Friday, February 5, 2016

Does Chinese signage at Vancouver airport send the wrong message?

Does Chinese signage at Vancouver airport send the wrong message?

Some Richmond residents fear 'politically motivated ethnic groups are pushing their cultural agenda upon Canada'

BIO

Ian Young is the SCMP's former International Editor. A journalist for more than 20 years, he worked for Australian newspapers and the London Evening Standard before arriving in Hong Kong in 1997. There he won or shared awards for excellence in investigative reporting and human rights reporting, and the HK News Awards Scoop of the Year.
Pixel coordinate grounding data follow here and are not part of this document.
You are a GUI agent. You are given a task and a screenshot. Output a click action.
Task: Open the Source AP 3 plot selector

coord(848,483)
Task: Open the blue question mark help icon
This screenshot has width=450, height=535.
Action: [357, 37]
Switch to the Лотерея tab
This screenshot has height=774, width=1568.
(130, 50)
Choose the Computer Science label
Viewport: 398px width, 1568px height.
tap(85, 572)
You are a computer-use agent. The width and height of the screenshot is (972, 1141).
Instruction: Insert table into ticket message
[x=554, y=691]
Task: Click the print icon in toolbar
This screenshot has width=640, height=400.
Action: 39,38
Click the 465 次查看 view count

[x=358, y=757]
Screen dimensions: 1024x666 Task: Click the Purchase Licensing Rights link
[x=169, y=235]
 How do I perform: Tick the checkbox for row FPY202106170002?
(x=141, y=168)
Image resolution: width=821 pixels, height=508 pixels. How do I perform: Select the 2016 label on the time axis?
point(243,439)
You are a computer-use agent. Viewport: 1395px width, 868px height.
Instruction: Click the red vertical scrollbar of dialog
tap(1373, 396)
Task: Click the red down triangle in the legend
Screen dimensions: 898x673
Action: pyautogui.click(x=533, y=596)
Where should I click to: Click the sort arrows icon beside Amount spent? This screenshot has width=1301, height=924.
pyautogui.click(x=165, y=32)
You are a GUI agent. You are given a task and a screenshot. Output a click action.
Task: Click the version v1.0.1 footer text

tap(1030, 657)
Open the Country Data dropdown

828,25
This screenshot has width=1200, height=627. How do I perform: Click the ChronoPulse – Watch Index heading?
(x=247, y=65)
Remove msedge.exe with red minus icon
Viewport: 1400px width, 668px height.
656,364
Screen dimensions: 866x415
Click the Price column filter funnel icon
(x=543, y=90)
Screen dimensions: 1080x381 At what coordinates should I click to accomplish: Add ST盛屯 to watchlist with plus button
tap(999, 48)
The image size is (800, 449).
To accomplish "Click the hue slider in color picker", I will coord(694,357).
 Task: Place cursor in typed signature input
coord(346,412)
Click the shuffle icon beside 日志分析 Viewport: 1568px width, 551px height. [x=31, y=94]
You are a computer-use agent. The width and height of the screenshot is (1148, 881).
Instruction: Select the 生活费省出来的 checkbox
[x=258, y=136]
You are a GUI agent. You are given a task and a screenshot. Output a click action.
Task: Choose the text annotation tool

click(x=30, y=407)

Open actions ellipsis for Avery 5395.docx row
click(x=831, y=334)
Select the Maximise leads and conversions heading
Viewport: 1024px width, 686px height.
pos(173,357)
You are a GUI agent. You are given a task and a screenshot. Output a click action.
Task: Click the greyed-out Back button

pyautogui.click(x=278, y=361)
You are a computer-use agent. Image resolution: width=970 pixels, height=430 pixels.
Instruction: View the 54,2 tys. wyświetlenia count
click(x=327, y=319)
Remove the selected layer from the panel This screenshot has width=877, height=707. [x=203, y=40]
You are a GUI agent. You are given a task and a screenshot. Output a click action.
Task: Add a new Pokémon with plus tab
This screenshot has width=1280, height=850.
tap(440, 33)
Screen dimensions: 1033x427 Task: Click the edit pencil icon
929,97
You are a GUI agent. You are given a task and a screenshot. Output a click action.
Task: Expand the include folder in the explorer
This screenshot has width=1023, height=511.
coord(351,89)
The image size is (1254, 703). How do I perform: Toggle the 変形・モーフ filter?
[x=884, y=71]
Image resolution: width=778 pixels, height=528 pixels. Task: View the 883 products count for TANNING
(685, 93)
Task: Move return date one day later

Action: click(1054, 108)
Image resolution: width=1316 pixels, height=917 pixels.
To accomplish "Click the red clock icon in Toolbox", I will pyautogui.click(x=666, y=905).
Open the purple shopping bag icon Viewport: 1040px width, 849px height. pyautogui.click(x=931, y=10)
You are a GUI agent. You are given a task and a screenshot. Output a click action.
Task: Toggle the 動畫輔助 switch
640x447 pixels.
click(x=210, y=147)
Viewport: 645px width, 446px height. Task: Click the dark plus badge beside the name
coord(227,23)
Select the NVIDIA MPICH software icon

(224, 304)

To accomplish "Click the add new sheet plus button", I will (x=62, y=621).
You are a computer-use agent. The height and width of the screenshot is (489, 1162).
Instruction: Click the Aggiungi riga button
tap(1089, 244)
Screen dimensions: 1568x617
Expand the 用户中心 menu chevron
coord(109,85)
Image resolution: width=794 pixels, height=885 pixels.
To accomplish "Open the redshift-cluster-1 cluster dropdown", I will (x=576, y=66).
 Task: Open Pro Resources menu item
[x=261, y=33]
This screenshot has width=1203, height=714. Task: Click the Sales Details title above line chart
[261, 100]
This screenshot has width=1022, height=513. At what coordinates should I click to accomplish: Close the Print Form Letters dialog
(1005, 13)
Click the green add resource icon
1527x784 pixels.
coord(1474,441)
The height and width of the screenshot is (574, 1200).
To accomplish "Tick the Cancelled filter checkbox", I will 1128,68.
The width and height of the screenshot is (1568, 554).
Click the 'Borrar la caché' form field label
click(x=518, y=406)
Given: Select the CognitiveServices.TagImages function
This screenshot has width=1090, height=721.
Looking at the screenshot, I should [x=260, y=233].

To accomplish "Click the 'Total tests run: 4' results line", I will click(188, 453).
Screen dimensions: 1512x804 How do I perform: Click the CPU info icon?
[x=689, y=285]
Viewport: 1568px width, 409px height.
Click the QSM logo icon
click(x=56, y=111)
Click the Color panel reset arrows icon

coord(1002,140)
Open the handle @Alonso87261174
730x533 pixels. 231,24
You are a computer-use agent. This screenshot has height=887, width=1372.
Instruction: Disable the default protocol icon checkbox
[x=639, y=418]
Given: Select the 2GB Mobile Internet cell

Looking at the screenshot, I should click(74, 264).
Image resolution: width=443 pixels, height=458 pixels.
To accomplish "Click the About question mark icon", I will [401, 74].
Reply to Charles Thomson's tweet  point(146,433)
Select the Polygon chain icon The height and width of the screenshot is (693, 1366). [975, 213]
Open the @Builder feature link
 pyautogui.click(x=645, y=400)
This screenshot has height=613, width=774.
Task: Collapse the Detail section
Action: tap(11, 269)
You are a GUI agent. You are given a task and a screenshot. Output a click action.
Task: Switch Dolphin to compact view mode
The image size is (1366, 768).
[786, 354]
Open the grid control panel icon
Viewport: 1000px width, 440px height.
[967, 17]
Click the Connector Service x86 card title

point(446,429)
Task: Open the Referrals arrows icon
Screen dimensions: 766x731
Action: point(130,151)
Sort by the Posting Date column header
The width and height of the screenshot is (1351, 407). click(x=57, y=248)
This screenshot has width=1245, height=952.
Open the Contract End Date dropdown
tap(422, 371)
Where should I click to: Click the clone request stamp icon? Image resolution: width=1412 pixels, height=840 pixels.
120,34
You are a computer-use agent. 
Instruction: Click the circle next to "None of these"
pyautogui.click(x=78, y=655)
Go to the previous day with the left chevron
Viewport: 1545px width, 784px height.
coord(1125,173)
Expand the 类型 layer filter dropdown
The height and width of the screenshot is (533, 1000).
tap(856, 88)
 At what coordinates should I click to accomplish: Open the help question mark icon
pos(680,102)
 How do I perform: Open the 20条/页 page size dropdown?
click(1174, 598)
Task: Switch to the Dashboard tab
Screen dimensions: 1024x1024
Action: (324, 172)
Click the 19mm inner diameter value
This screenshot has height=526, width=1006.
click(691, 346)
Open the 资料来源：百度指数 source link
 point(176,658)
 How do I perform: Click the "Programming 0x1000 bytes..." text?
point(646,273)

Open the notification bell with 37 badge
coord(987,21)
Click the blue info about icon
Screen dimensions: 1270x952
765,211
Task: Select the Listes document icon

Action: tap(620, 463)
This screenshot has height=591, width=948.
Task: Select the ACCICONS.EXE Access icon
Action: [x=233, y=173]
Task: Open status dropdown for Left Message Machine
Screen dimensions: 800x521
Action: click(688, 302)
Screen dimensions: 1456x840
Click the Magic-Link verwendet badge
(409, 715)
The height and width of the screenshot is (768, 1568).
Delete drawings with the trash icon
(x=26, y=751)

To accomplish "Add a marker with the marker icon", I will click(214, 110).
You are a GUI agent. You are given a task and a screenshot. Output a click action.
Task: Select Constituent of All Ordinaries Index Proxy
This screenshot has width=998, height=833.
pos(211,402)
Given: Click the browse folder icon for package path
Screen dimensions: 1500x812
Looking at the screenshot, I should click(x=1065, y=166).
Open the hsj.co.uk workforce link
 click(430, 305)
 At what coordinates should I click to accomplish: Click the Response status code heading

He moved to Canada with his wife in 2010 and is now the SCMP's Vancouver correspondent.
Canada’s two official languages are English and French, although that might surprise visitors to Richmond, the Vancouver satellite that is the world’s most-Chinese city outside Asia.
That latter fact has resulted in a proliferation of Chinese signage that is particularly noticeable around Richmond’s main shopping strip of Number 3 Road, where ethnic Chinese make up 80 per cent of the population. It’s a phenomenon that has previously drawn the ire of longtime Richmond residents, who have seen the city transformed from a sleepy farming community into an ethnic Chinese metropolis.
Campaigners who want to promote the official languages say the situation now extends beyond Number 3 Road, and that visitors to Canada need to be reminded of the official languages as soon as they step off their flight in Vancouver. In their sights are the large Chinese-language advertisements for real estate developers and others that greet new arrivals at Vancouver International Airport in Richmond.
“[The airport advertisements] are important because exiting the airport is for thousands their first introduction to Canada,” said Brad Saltzberg, British Columbia regional director for activist group Putting Canada First. “Rather than some emblems of our country – our flag, or pictures of Whistler, or mounties - we are greeted by the Chinese language. These are large ads. Some are in Chinese only, with no English…it just doesn’t reflect Canadian culture and history. It’s a promotion for Chinese developers.”
He added: “It’s a poor and misleading introduction for what Canada is all about.”
Saltzberg’s group has been lobbying municipal authorities, various government officials and the managers of the signage sites to have the advertisements replaced.
“The official languages act, section seven, speaks directly of the government’s responsibility for promoting our official languages throughout Canada,” he said. “What’s going on [at the airport] there with that signage is counter to that.”
Saltzberg said his group wanted BC to introduce a language law modelled on Quebec’s Bill 101, which gives government mandate to the goal of making French the "normal and everyday language of work, instruction, communication, commerce and business" in the province. Saltzberg said all signage in BC, publicly funded and commercial alike, should have a majority component in English.
The debate over Chinese signage flares up periodically in Richmond. Last month, the government-funded immigrant support group SUCCESS was criticised for putting up Chinese-only advertisements in Richmond for a gambling addiction programme. The programme itself was for Chinese speakers, but SUCCESS nevertheless agreed to change the bus shelter ads so that they included an English-language component.
Queenie Choo, the Hong Kong-born CEO of SUCCESS, said the original Chinese-only design was “perhaps an oversight”. “The intent was to help a very specific population, and there was a very specific mandate, however…we didn’t want to exclude anyone so we did a retake on it [and redesigned the poster],” Choo said.
“With public-funded signage, we need to make sure no one feels left out…even if we are not really targeting the general population”. She said it was vital to respect the official languages, at the same time as serving the target audience.
For 40 years, SUCCESS has helped new immigrants find their feet in BC, offering a range of mother-tongue services.
Saltzberg agreed that “you can’t just expect people to drop their mother tongue the moment they step into the country”, but he nevertheless takes exception to the activities of groups including SUCCESS, claiming that they contribute to a situation in which “integration is either not the goal or it’s not occurring”.
“Politically motivated ethnic groups are pushing their cultural agenda upon Canada,” he said.
Is Saltzberg referring to the Chinese community? “Yes. It’s the most overt, it’s the most well-organised and well-funded. They’re not bad people. There’s nothing wrong with the people. But the degree of ethnocentrism threatens the foundation of Canadian culture and history.”
Putting Canada First is a small group – Saltzberg said there were about a dozen “core” members – but he said it had a growing number of followers, and that uni-lingual foreign language signage was the issue that most upset them.
“We don’t want all of Vancouver to turn into Richmond,” he said. “That would be a cultural transformation unprecedented in the history of Canada.”